Starting weight: 270 lbs on January 7, 2026. As of January 27, 2026: 254.7 lbs. The first three weeks have come with plenty of water loss—and that’s perfectly fine. It’s expected when you drastically lower carbohydrate and sodium intake. Most of this loss is water, along with some lean mass and fat. This is probably the point where that rapid drop starts to slow down. Eating similar foods consistently will normalize water retention, and the scale should begin reflecting real fat loss more clearly. This week, I finally started tracking calories. I used a TDEE calculator to estimate maintenance at about 2426 calories.

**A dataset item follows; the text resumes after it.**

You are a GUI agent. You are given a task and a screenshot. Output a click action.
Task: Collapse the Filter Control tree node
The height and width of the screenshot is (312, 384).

A moderate deficit for someone my size puts me around 1900 calories, with the low end near 1700. That’s what ChatGPT gave me as a range. I’ve also started tracking protein, aiming for 140–160 grams per day. Honestly, I haven’t even been hitting 1700 calories most days. The way my meals are structured, the protein fills me up fast and keeps me full for a long time. The upside? I’m still hitting my protein and creating a larger deficit. Even short-term, that will pay dividends. On the activity side, I’ve been more disciplined with steps—11k to 13k per day, mostly on the treadmill at a slight incline. That should be close to 500 calories burned from walking alone. Not an exact science… but again, every step pays dividends. Here’s the part I have to be honest about: This phase is familiar. I know how to lose weight. I’ve done it many times as an adult. The problem has always been gaining it back. I’ve been everywhere from 155 lbs to 270 lbs as an adult—more than once. And at this age, it’s getting harder. So I’m drawing up a plan to fight the rebound. Part one: weight training. I’m running a push–pull–legs split using a Bowflex system I bought on Facebook Marketplace for $150. I also picked up a trap bar and plates so I can build real strength with deadlifts. Part two: slowing it down. Not cutting too aggressively from maintenance. Building something sustainable. Turning this into a lifestyle instead of another crash cycle. Simple enough… right?